A review by traceculture
The Last September by Elizabeth Bowen

5.0

The Big House era is coming to an end in Ireland and Bowen captures the moment of collapse and the sense of entropy where ‘it seems the same time all day’ and pointlessness of the world of the Anglo-Irish Ascendency classes. It’s a novel of destruction and preservation as Bowen gives us a record of her class in its dying days. The Naylors, Trents, Vermonts and Montmorencys carry on regardless with their dinner evenings, tennis parties and various social obligations with relative indifference to the violent backdrop of national unrest following the war of independence. Any little incursions of danger are met with a sense of excitement and adventure ‘wouldn't’ it be a rag if they tried to fire in the window while we were dancing’ - an opportunity to use the African assegais on display in the hall. It’s a novel of perspective and distance, of varying vistas and positions of observation. The big house looms over its inhabitants, figures move about the garden ant-like, the mountain, in turn, looms over the house and on the mountain, secretive men in trenchcoats - dangerous patriots or Black and Tans - watch the activities of Danielstown. Goodbyes are so distant as at the little end of a telescope, the Anglo-Irish gentry is at a certain remove in terms of lifestyle, politics and moral standards from the English upper middle-classes; characters are distant from one another and things left unsaid go sour inside them.

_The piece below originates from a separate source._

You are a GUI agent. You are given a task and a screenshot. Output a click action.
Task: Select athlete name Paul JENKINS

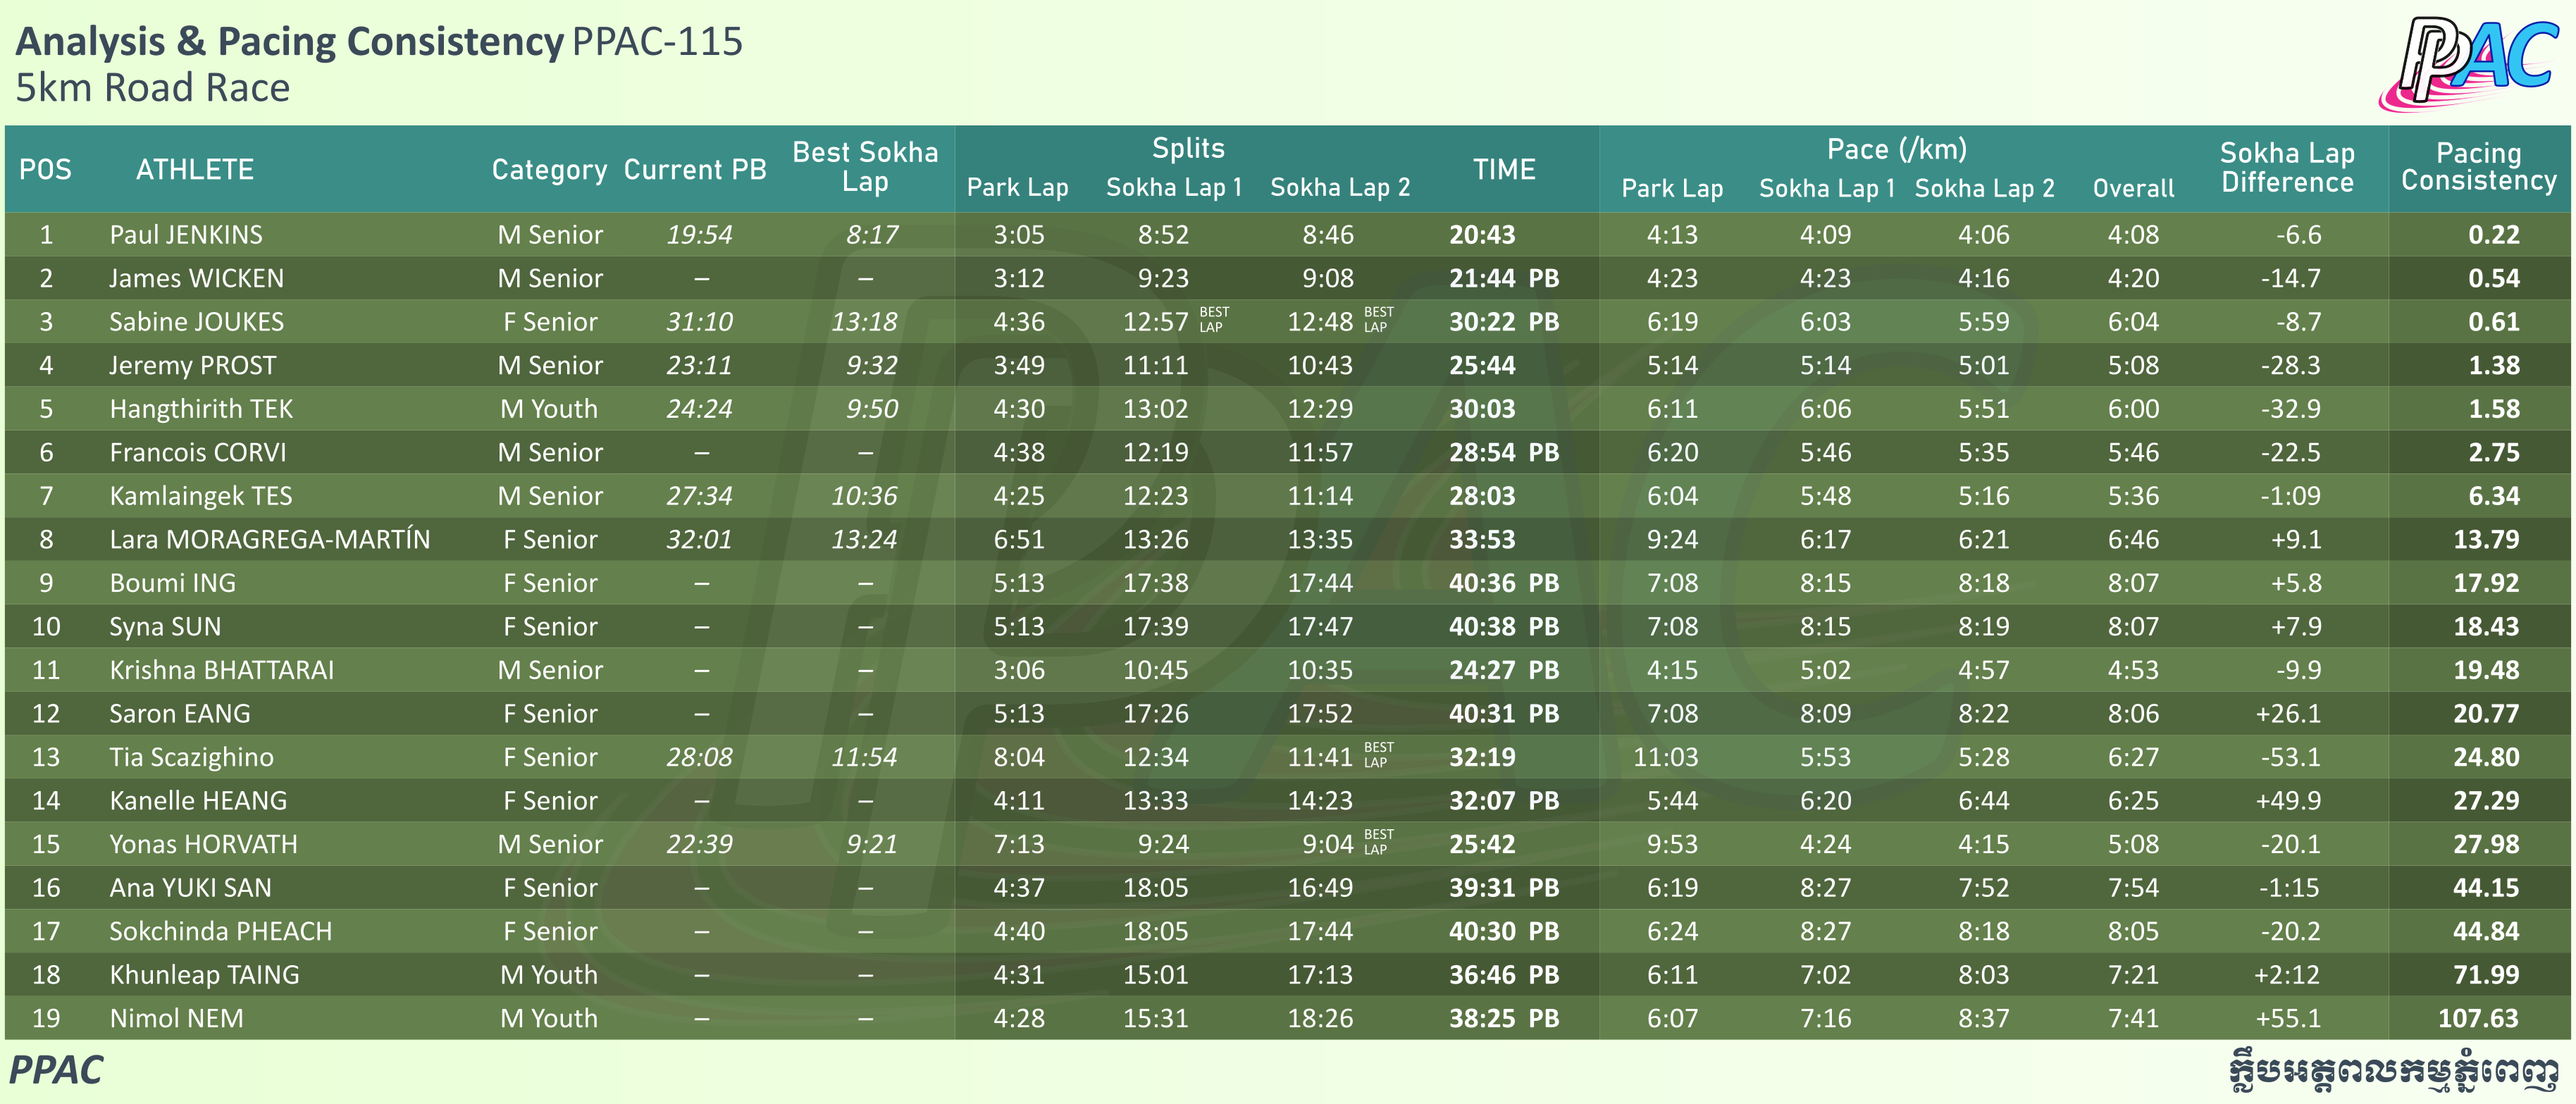186,235
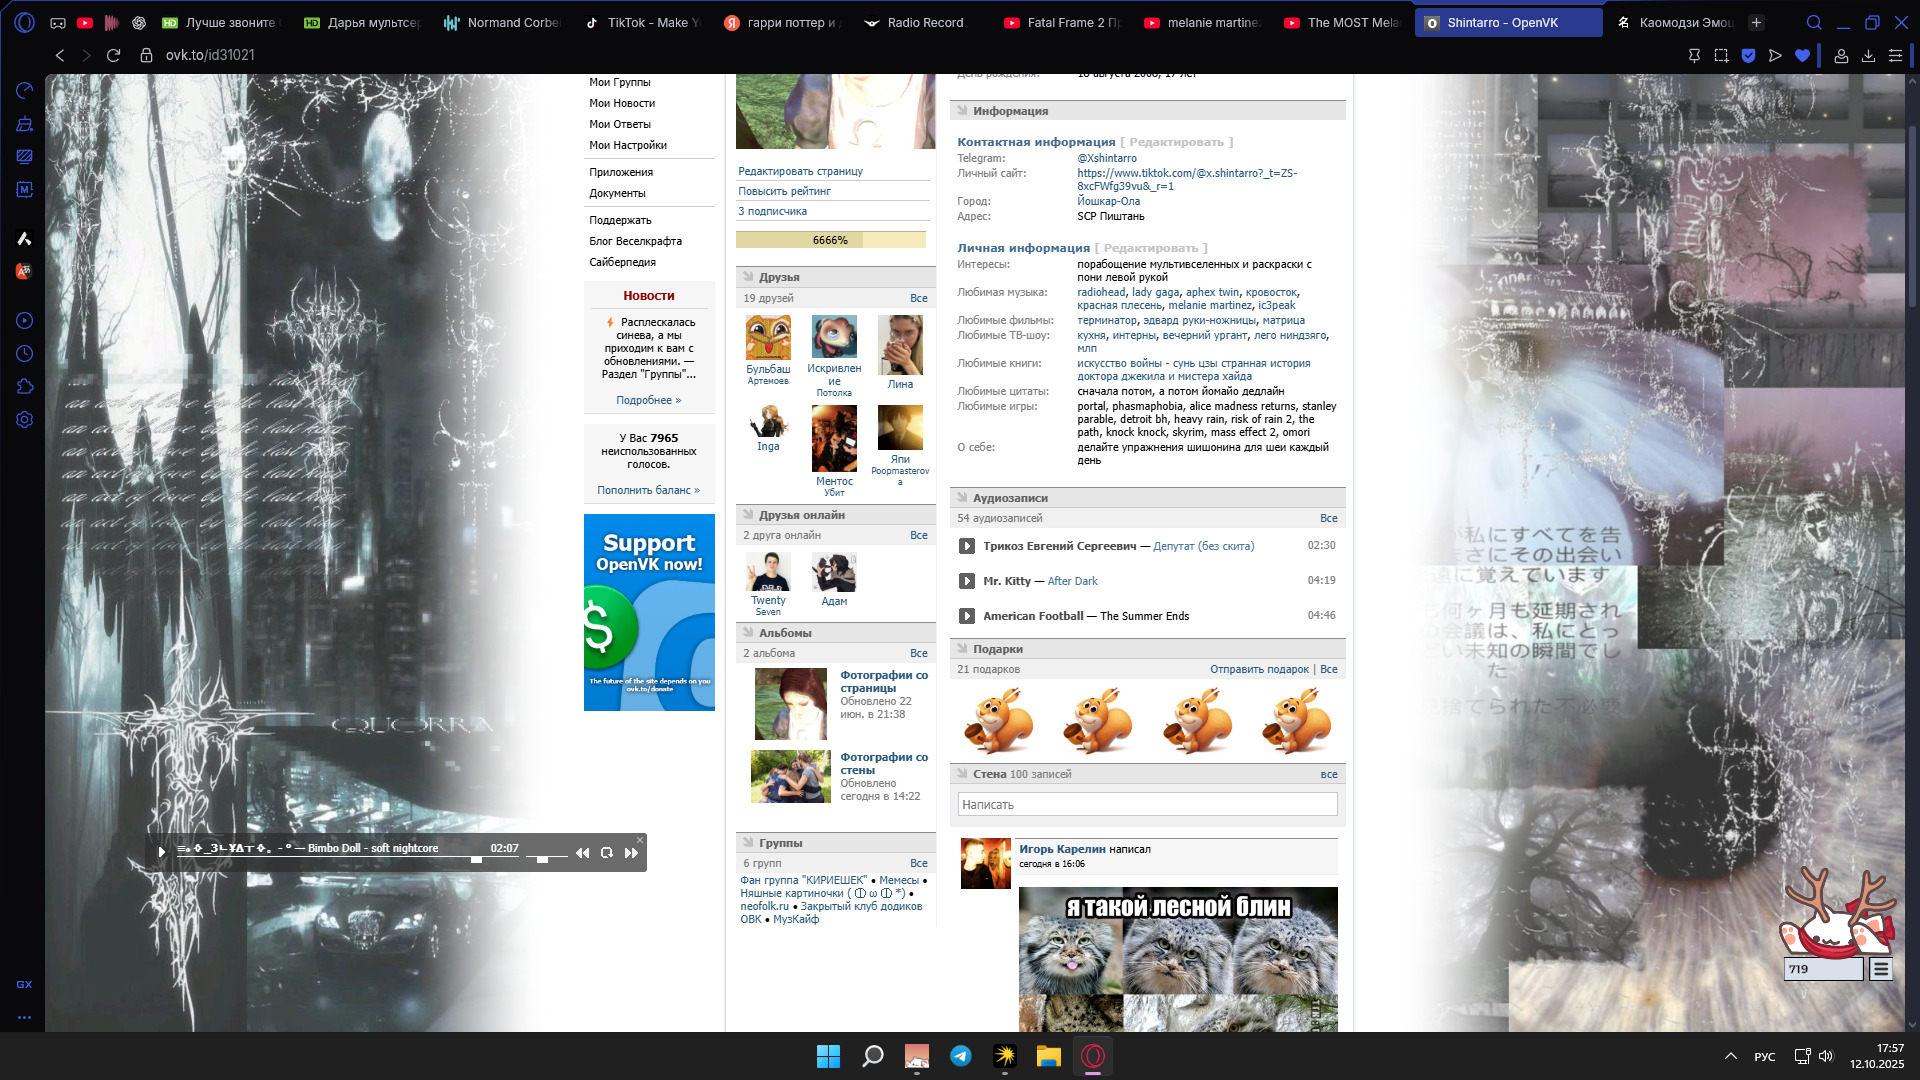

The house is full of mirrors and characters observing themselves go unobserved by others and vice versa. Themes of scale and perspective are indicative of other modernist Irish writers like Joyce who were trying to represent the geography of a rapidly changing island. The sense of decay in The Last September is palpable and manifests in incomplete sentences, dying pink flowers shadowed with blue as by an intuition of death, a dead woman’s trunk rotting in the attic, the smell of mould in the drawing-room, the mill ruins and rain having washed all the markings off the court, all point toward deterioration; the past giving way to an unknown future. Incidentally, the line of succession is further undermined by the lack of progeny. Sterility is a major theme in the novel where children are de trop.